House for Mozart: On the site of the former Great Winter Riding School, a temporary Festival Hall was opened in 1925, which over the decades has undergone numerous adaptations. The so-called “Little Festival Hall” was converted into the modern and attractive House for Mozart in three construction phases up to the Mozart year of 2006. It delivers optimal acoustics, great visibility and 1,580 seats with sufficient capacity and yet intimacy. Info: The Festival Halls can be visited daily as part of public tours (daily at 2 p.m.). Group tours are possible upon prior reservation.

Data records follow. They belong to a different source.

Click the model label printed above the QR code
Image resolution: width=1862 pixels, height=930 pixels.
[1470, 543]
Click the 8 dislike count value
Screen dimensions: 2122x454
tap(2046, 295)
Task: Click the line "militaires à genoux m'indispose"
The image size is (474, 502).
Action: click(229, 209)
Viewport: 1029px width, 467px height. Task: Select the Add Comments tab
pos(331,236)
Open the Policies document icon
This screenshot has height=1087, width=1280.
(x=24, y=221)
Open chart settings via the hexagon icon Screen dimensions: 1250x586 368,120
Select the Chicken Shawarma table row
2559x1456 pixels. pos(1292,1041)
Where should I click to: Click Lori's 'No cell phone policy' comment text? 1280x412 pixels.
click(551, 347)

Leopoldskron Palace: The “Cradle of the Salzburg Festival”. The idyllically located Leopoldskron Palace was built in the first half of the 18th century as the family seat of Archbishop Leopold Anton Firmian and is considered to be the “Cradle of the Salzburg Festival”. Here in 1920, together with Hugo von Hofmannsthal and Richard Strauss, Max Reinhardt founded the most important music and theatre festival in the world. For twenty years, this grandiose baroque complex served as a residence for the founder of the festival, although when he acquired it in April 1918, it was in a dilapidated state. Max Reinhardt renovated parts of the palace and brought it to life with his theatre productions and many friends and guests. Artists, musicians, writers and actors gathered in Salzburg to establish a new era. But soon, new political developments cast great shadows and in 1938 the castle was confiscated by the Nazi government, Max Reinhardt was dispossessed. He never returned to Leopoldskron. Since 1947, Leopoldskron Palace has been home to the “Salzburg Global Seminar” educational institution. In 1964, Hollywood used the romantic setting as the filming location for the world-famous film “The Sound of Music”. Special tip: Today, Leopoldskron Palace and the park are only accessible to guests of the “Hotel Schloss Leopoldskron” as well as conference and event participants. As part of “Zum Fest” the Salzburg Festival invites visitors to Leopoldskron Palace with “The World of Yesterday” (6th to 9th August 2020) on a very special journey through time into the important history of the building.
Crowds in the city
Summer is the peak tourist season. If you can, try and avoid the historic centre on very hot days. Or simply escape to the coffee houses in the cool passageways on Getreidegasse. It’s also not the best idea to visit the main sites and attractions in the city when the Festival is on as there are long waiting times and masses of people. It’s best to take public transport when coming into town but if you’re coming by car, allow for plenty of time to find a parking space.
Nevertheless, you have to experience the Salzburg Festival at least once. Be it at the live performances or simply the hustle and bustle while strolling through the city.